Here is a listing. Reproduce it exactly.

[DATA]:
┌──

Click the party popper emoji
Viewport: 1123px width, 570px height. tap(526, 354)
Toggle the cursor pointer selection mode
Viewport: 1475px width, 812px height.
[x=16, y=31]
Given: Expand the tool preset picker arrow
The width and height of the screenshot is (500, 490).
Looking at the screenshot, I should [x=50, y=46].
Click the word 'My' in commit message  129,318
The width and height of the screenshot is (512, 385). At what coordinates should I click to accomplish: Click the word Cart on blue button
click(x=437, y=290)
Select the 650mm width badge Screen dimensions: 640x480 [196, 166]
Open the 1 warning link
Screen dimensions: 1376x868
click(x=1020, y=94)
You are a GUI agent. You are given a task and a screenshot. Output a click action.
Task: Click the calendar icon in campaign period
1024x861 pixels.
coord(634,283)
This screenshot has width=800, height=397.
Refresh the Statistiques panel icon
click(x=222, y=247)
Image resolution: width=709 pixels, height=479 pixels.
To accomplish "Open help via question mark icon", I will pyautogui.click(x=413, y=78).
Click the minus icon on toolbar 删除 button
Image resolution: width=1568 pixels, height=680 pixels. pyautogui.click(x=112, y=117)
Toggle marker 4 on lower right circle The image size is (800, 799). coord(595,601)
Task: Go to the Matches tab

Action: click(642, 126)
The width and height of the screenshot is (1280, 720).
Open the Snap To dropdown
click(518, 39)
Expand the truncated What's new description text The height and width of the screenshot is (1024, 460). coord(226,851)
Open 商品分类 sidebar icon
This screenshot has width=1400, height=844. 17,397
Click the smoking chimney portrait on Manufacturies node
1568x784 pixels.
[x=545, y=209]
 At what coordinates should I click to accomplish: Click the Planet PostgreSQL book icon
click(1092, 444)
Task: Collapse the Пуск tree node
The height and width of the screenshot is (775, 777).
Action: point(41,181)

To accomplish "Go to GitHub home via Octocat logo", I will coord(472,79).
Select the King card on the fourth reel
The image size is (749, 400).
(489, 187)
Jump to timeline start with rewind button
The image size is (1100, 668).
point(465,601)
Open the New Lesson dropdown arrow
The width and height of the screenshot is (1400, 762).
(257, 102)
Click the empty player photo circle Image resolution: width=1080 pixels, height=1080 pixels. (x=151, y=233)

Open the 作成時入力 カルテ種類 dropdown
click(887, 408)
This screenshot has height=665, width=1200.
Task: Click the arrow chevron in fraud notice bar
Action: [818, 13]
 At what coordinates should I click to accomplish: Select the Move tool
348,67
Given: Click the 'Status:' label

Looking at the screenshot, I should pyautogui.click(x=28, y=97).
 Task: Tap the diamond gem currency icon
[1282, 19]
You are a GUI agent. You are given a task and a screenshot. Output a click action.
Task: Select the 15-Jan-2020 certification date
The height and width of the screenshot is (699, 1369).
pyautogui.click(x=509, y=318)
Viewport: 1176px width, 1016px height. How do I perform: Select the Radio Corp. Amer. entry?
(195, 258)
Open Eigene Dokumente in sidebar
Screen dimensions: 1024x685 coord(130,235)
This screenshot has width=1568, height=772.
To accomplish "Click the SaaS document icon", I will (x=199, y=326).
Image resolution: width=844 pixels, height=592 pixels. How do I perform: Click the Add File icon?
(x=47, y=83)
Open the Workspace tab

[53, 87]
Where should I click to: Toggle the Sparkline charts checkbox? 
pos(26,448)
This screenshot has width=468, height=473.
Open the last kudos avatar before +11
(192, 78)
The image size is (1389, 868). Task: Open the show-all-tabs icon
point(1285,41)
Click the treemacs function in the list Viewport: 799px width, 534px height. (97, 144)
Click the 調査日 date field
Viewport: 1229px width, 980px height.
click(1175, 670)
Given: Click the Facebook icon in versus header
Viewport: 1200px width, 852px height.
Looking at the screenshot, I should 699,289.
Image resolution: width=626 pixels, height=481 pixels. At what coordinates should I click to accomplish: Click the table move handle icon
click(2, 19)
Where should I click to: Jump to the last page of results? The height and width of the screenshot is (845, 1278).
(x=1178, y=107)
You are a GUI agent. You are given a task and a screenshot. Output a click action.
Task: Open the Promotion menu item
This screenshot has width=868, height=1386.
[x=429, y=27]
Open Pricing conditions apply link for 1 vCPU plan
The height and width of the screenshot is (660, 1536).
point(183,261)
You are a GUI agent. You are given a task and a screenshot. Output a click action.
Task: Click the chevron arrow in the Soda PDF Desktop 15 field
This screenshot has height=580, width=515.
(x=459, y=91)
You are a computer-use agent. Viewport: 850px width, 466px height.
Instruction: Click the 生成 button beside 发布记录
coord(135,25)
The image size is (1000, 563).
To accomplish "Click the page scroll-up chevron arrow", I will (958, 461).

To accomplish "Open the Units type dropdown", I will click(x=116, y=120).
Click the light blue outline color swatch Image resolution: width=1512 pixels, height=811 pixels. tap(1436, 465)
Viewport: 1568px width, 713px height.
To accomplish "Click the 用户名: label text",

└──

[WRITTEN ANSWER]:
Click the party popper emoji
Viewport: 1123px width, 570px height. tap(526, 354)
Toggle the cursor pointer selection mode
Viewport: 1475px width, 812px height.
[x=16, y=31]
Given: Expand the tool preset picker arrow
The width and height of the screenshot is (500, 490).
Looking at the screenshot, I should [x=50, y=46].
Click the word 'My' in commit message  129,318
The width and height of the screenshot is (512, 385). At what coordinates should I click to accomplish: Click the word Cart on blue button
click(x=437, y=290)
Select the 650mm width badge Screen dimensions: 640x480 [196, 166]
Open the 1 warning link
Screen dimensions: 1376x868
click(x=1020, y=94)
You are a GUI agent. You are given a task and a screenshot. Output a click action.
Task: Click the calendar icon in campaign period
1024x861 pixels.
coord(634,283)
This screenshot has width=800, height=397.
Refresh the Statistiques panel icon
click(x=222, y=247)
Image resolution: width=709 pixels, height=479 pixels.
To accomplish "Open help via question mark icon", I will pyautogui.click(x=413, y=78).
Click the minus icon on toolbar 删除 button
Image resolution: width=1568 pixels, height=680 pixels. pyautogui.click(x=112, y=117)
Toggle marker 4 on lower right circle The image size is (800, 799). coord(595,601)
Task: Go to the Matches tab

Action: click(642, 126)
The width and height of the screenshot is (1280, 720).
Open the Snap To dropdown
click(518, 39)
Expand the truncated What's new description text The height and width of the screenshot is (1024, 460). coord(226,851)
Open 商品分类 sidebar icon
This screenshot has width=1400, height=844. 17,397
Click the smoking chimney portrait on Manufacturies node
1568x784 pixels.
[x=545, y=209]
 At what coordinates should I click to accomplish: Click the Planet PostgreSQL book icon
click(1092, 444)
Task: Collapse the Пуск tree node
The height and width of the screenshot is (775, 777).
Action: point(41,181)

To accomplish "Go to GitHub home via Octocat logo", I will coord(472,79).
Select the King card on the fourth reel
The image size is (749, 400).
(489, 187)
Jump to timeline start with rewind button
The image size is (1100, 668).
point(465,601)
Open the New Lesson dropdown arrow
The width and height of the screenshot is (1400, 762).
(257, 102)
Click the empty player photo circle Image resolution: width=1080 pixels, height=1080 pixels. (x=151, y=233)

Open the 作成時入力 カルテ種類 dropdown
click(887, 408)
This screenshot has height=665, width=1200.
Task: Click the arrow chevron in fraud notice bar
Action: [818, 13]
 At what coordinates should I click to accomplish: Select the Move tool
348,67
Given: Click the 'Status:' label

Looking at the screenshot, I should pyautogui.click(x=28, y=97).
 Task: Tap the diamond gem currency icon
[1282, 19]
You are a GUI agent. You are given a task and a screenshot. Output a click action.
Task: Select the 15-Jan-2020 certification date
The height and width of the screenshot is (699, 1369).
pyautogui.click(x=509, y=318)
Viewport: 1176px width, 1016px height. How do I perform: Select the Radio Corp. Amer. entry?
(195, 258)
Open Eigene Dokumente in sidebar
Screen dimensions: 1024x685 coord(130,235)
This screenshot has width=1568, height=772.
To accomplish "Click the SaaS document icon", I will (x=199, y=326).
Image resolution: width=844 pixels, height=592 pixels. How do I perform: Click the Add File icon?
(x=47, y=83)
Open the Workspace tab

[53, 87]
Where should I click to: Toggle the Sparkline charts checkbox? 
pos(26,448)
This screenshot has width=468, height=473.
Open the last kudos avatar before +11
(192, 78)
The image size is (1389, 868). Task: Open the show-all-tabs icon
point(1285,41)
Click the treemacs function in the list Viewport: 799px width, 534px height. (97, 144)
Click the 調査日 date field
Viewport: 1229px width, 980px height.
click(1175, 670)
Given: Click the Facebook icon in versus header
Viewport: 1200px width, 852px height.
Looking at the screenshot, I should 699,289.
Image resolution: width=626 pixels, height=481 pixels. At what coordinates should I click to accomplish: Click the table move handle icon
click(2, 19)
Where should I click to: Jump to the last page of results? The height and width of the screenshot is (845, 1278).
(x=1178, y=107)
You are a GUI agent. You are given a task and a screenshot. Output a click action.
Task: Open the Promotion menu item
This screenshot has width=868, height=1386.
[x=429, y=27]
Open Pricing conditions apply link for 1 vCPU plan
The height and width of the screenshot is (660, 1536).
point(183,261)
You are a GUI agent. You are given a task and a screenshot. Output a click action.
Task: Click the chevron arrow in the Soda PDF Desktop 15 field
This screenshot has height=580, width=515.
(x=459, y=91)
You are a computer-use agent. Viewport: 850px width, 466px height.
Instruction: Click the 生成 button beside 发布记录
coord(135,25)
The image size is (1000, 563).
To accomplish "Click the page scroll-up chevron arrow", I will (958, 461).

To accomplish "Open the Units type dropdown", I will click(x=116, y=120).
Click the light blue outline color swatch Image resolution: width=1512 pixels, height=811 pixels. tap(1436, 465)
Viewport: 1568px width, 713px height.
To accomplish "Click the 用户名: label text",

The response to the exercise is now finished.